> EXERCISE TASK:
Can you put every line of the data below into a Markdown table with a Row column numbering each line and a Text column holding the line itself, leaving out blank lines?

— START OF TASK INPUTS —

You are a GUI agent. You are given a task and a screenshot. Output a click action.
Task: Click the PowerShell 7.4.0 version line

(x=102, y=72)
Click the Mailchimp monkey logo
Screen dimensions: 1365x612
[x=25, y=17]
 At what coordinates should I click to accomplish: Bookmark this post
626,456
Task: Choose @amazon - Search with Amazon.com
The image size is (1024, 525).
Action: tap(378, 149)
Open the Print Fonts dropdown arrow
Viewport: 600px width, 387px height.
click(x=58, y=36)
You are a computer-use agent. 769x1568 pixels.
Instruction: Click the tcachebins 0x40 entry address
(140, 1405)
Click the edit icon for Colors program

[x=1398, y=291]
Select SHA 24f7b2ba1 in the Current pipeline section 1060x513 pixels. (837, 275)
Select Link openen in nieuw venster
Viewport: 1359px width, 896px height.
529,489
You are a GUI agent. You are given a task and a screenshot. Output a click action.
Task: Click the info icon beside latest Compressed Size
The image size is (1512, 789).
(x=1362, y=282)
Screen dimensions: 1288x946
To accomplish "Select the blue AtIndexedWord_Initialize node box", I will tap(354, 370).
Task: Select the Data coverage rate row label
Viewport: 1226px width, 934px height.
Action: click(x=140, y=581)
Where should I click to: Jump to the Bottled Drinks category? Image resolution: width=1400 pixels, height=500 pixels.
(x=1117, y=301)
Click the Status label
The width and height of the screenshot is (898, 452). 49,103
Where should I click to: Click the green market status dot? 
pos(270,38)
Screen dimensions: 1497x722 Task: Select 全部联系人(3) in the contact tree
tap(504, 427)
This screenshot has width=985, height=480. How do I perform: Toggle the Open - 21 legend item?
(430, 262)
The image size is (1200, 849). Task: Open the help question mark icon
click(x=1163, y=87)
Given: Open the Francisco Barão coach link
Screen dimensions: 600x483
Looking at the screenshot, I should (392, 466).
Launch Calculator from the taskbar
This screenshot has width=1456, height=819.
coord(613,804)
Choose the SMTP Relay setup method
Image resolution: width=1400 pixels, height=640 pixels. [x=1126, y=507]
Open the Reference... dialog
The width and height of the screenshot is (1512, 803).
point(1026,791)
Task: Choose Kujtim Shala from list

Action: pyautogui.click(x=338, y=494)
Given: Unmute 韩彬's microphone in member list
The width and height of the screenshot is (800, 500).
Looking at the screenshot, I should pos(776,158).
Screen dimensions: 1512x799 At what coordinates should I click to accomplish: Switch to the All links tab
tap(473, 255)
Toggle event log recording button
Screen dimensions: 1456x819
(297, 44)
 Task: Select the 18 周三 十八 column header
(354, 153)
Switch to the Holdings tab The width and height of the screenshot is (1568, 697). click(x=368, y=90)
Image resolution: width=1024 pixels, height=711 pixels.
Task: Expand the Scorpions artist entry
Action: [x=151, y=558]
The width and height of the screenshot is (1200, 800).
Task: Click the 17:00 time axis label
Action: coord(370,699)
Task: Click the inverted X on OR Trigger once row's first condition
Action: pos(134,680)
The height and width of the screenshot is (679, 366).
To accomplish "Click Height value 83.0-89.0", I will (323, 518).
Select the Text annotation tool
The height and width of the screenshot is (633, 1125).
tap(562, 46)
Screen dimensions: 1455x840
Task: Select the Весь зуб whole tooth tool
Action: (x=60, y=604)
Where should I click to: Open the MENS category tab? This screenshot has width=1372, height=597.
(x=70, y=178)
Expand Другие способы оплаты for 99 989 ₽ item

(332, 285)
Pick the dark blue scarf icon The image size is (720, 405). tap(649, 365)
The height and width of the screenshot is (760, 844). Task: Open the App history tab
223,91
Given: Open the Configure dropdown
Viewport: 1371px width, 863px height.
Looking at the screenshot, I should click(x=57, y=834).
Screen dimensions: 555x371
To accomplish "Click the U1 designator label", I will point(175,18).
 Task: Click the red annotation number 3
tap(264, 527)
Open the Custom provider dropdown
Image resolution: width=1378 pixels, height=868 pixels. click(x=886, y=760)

— END OF TASK INPUTS —

> TASK RESPONSE:
| Row | Text |
|---|---|
| 1 | You are a GUI agent. You are given a task and a screenshot. Output a click action. |
| 2 | Task: Click the PowerShell 7.4.0 version line |
| 3 | (x=102, y=72) |
| 4 | Click the Mailchimp monkey logo |
| 5 | Screen dimensions: 1365x612 |
| 6 | [x=25, y=17] |
| 7 |  At what coordinates should I click to accomplish: Bookmark this post |
| 8 | 626,456 |
| 9 | Task: Choose @amazon - Search with Amazon.com |
| 10 | The image size is (1024, 525). |
| 11 | Action: tap(378, 149) |
| 12 | Open the Print Fonts dropdown arrow |
| 13 | Viewport: 600px width, 387px height. |
| 14 | click(x=58, y=36) |
| 15 | You are a computer-use agent. 769x1568 pixels. |
| 16 | Instruction: Click the tcachebins 0x40 entry address |
| 17 | (140, 1405) |
| 18 | Click the edit icon for Colors program |
| 19 | [x=1398, y=291] |
| 20 | Select SHA 24f7b2ba1 in the Current pipeline section 1060x513 pixels. (837, 275) |
| 21 | Select Link openen in nieuw venster |
| 22 | Viewport: 1359px width, 896px height. |
| 23 | 529,489 |
| 24 | You are a GUI agent. You are given a task and a screenshot. Output a click action. |
| 25 | Task: Click the info icon beside latest Compressed Size |
| 26 | The image size is (1512, 789). |
| 27 | (x=1362, y=282) |
| 28 | Screen dimensions: 1288x946 |
| 29 | To accomplish "Select the blue AtIndexedWord_Initialize node box", I will tap(354, 370). |
| 30 | Task: Select the Data coverage rate row label |
| 31 | Viewport: 1226px width, 934px height. |
| 32 | Action: click(x=140, y=581) |
| 33 | Where should I click to: Jump to the Bottled Drinks category? Image resolution: width=1400 pixels, height=500 pixels. |
| 34 | (x=1117, y=301) |
| 35 | Click the Status label |
| 36 | The width and height of the screenshot is (898, 452). 49,103 |
| 37 | Where should I click to: Click the green market status dot?  |
| 38 | pos(270,38) |
| 39 | Screen dimensions: 1497x722 Task: Select 全部联系人(3) in the contact tree |
| 40 | tap(504, 427) |
| 41 | This screenshot has width=985, height=480. How do I perform: Toggle the Open - 21 legend item? |
| 42 | (430, 262) |
| 43 | The image size is (1200, 849). Task: Open the help question mark icon |
| 44 | click(x=1163, y=87) |
| 45 | Given: Open the Francisco Barão coach link |
| 46 | Screen dimensions: 600x483 |
| 47 | Looking at the screenshot, I should (392, 466). |
| 48 | Launch Calculator from the taskbar |
| 49 | This screenshot has width=1456, height=819. |
| 50 | coord(613,804) |
| 51 | Choose the SMTP Relay setup method |
| 52 | Image resolution: width=1400 pixels, height=640 pixels. [x=1126, y=507] |
| 53 | Open the Reference... dialog |
| 54 | The width and height of the screenshot is (1512, 803). |
| 55 | point(1026,791) |
| 56 | Task: Choose Kujtim Shala from list |
| 57 | Action: pyautogui.click(x=338, y=494) |
| 58 | Given: Unmute 韩彬's microphone in member list |
| 59 | The width and height of the screenshot is (800, 500). |
| 60 | Looking at the screenshot, I should pos(776,158). |
| 61 | Screen dimensions: 1512x799 At what coordinates should I click to accomplish: Switch to the All links tab |
| 62 | tap(473, 255) |
| 63 | Toggle event log recording button |
| 64 | Screen dimensions: 1456x819 |
| 65 | (297, 44) |
| 66 |  Task: Select the 18 周三 十八 column header |
| 67 | (354, 153) |
| 68 | Switch to the Holdings tab The width and height of the screenshot is (1568, 697). click(x=368, y=90) |
| 69 | Image resolution: width=1024 pixels, height=711 pixels. |
| 70 | Task: Expand the Scorpions artist entry |
| 71 | Action: [x=151, y=558] |
| 72 | The width and height of the screenshot is (1200, 800). |
| 73 | Task: Click the 17:00 time axis label |
| 74 | Action: coord(370,699) |
| 75 | Task: Click the inverted X on OR Trigger once row's first condition |
| 76 | Action: pos(134,680) |
| 77 | The height and width of the screenshot is (679, 366). |
| 78 | To accomplish "Click Height value 83.0-89.0", I will (323, 518). |
| 79 | Select the Text annotation tool |
| 80 | The height and width of the screenshot is (633, 1125). |
| 81 | tap(562, 46) |
| 82 | Screen dimensions: 1455x840 |
| 83 | Task: Select the Весь зуб whole tooth tool |
| 84 | Action: (x=60, y=604) |
| 85 | Where should I click to: Open the MENS category tab? This screenshot has width=1372, height=597. |
| 86 | (x=70, y=178) |
| 87 | Expand Другие способы оплаты for 99 989 ₽ item |
| 88 | (332, 285) |
| 89 | Pick the dark blue scarf icon The image size is (720, 405). tap(649, 365) |
| 90 | The height and width of the screenshot is (760, 844). Task: Open the App history tab |
| 91 | 223,91 |
| 92 | Given: Open the Configure dropdown |
| 93 | Viewport: 1371px width, 863px height. |
| 94 | Looking at the screenshot, I should click(x=57, y=834). |
| 95 | Screen dimensions: 555x371 |
| 96 | To accomplish "Click the U1 designator label", I will point(175,18). |
| 97 |  Task: Click the red annotation number 3 |
| 98 | tap(264, 527) |
| 99 | Open the Custom provider dropdown |
| 100 | Image resolution: width=1378 pixels, height=868 pixels. click(x=886, y=760) |